Uoshin Sushi (魚心壽司) is the reason why we didn’t overfeed ourselves crazy along Nishiki Market. The sushi chain has got 6 outlets across Japan and its Kyoto outlet is located at the bustling Kawaramachi-dori (河原町). It seems worthy enough to save some stomach space for their giant sushi from the reviews I read.
Giant sushi galore
The difference between the sushi here and elsewhere is their sizes. Uoshin’s salmon sushi is served with a big chunk of salmon. It’s easily three times the size of the average. It’s near impossible to eat the sushi with one bite, just look at the pictures below…
We have to call it a day after six plates of delicious sushi. Would love to have more but our stomachs are already filled to the brim. Fresh + Big = Immense satisfaction.
Spending the evening at Kyoto Tower
After the splendid dinner at Uoshin Sushi, we make our way to Kyoto tower. The candle-shaped tower is the tallest structure in Kyoto despite being built in the 1960s. The imposed height restrictions on buildings have prevented Kyoto landscape to be dominated by skyscrapers – a big contrast comparing to Tokyo.
I think the measures allow Kyoto to hold on to its ancient past even when the city continues to embrace modernization. It feels like being at a juncture where the past and present had fused nicely together.

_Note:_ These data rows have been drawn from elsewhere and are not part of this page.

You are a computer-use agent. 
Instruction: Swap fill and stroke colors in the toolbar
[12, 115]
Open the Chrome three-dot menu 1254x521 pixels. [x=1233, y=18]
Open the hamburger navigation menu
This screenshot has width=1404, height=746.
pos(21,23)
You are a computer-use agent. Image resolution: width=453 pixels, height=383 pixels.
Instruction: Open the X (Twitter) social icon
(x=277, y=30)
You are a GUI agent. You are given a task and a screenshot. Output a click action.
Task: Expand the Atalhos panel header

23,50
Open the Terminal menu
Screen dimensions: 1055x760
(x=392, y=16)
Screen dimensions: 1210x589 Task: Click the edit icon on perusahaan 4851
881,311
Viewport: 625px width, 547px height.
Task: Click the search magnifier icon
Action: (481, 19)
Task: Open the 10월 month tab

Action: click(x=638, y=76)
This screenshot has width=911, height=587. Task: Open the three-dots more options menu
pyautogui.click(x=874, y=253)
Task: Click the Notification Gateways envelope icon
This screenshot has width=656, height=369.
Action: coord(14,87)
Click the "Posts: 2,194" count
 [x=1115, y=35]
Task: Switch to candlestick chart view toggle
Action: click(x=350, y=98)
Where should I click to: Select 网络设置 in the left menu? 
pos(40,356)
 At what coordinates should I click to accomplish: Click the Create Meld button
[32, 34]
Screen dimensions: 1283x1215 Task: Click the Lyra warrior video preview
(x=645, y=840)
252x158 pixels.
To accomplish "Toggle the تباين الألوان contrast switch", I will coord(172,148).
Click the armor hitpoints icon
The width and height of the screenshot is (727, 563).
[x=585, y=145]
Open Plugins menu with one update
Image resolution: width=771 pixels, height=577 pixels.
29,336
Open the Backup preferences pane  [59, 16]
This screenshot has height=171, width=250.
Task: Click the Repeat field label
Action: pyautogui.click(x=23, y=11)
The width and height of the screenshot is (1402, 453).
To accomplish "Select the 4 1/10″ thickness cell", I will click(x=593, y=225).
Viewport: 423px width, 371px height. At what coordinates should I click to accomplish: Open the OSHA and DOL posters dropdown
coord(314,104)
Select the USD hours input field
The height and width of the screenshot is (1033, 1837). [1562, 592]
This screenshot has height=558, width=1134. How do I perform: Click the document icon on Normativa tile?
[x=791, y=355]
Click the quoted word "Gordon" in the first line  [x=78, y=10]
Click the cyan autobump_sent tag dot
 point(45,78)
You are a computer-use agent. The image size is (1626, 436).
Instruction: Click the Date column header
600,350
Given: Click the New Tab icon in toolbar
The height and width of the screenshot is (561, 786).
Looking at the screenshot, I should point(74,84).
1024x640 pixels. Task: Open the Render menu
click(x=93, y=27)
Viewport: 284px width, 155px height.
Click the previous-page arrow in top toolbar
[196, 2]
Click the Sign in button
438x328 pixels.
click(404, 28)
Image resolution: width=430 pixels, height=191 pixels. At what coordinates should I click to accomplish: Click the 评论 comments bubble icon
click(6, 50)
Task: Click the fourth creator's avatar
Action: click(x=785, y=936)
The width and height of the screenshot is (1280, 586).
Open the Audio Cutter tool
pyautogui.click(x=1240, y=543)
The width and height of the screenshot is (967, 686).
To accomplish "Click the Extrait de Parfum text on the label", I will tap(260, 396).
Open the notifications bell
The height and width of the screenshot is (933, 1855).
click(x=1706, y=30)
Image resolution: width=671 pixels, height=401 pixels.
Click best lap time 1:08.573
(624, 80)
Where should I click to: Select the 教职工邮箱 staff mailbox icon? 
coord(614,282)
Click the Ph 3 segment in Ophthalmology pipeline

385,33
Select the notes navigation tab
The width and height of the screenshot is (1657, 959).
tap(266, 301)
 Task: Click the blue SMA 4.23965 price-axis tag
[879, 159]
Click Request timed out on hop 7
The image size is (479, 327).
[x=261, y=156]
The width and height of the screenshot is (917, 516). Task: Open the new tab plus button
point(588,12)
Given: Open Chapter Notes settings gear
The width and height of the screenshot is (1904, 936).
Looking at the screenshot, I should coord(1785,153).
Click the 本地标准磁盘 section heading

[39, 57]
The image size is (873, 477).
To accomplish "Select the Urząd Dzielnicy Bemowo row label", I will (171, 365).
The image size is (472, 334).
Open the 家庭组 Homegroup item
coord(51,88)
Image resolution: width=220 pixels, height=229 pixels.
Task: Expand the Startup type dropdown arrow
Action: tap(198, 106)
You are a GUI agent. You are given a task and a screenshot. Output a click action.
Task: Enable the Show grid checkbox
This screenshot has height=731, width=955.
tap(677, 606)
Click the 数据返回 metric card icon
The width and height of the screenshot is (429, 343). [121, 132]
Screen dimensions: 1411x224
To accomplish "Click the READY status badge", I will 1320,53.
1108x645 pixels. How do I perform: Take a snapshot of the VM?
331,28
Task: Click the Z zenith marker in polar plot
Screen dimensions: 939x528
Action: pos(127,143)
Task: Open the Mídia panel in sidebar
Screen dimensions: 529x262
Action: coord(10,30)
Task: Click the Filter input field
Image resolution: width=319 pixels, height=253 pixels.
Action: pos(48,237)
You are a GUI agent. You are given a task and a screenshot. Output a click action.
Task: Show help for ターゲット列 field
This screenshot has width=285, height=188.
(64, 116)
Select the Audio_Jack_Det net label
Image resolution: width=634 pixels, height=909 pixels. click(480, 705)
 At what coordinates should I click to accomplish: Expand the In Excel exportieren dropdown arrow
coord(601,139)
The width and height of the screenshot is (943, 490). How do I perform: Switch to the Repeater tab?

Towering above all in Kyoto
The observation tower stands out noticeably when one steps out of Kyoto Station. It’s kinda like a lighthouse in the city – those staying at Kyoto Tower Hotel will never have difficulty locating it. Yup, that’s right. Kyoto Tower sits pretty on top of Kyoto Tower Hotel where its guests get to visit the observation deck for free.
We are not staying at Kyoto Tower Hotel so the admission tickets cost us 770 JPY per pax.
The elevator goes to the 11th floor before taking another elevator to the observation deck on the 15th floor. Immediately, the 100 metres tall observation deck gives us a clear panoramic view of Kyoto.
The telescopes are available free of charge on the observation deck.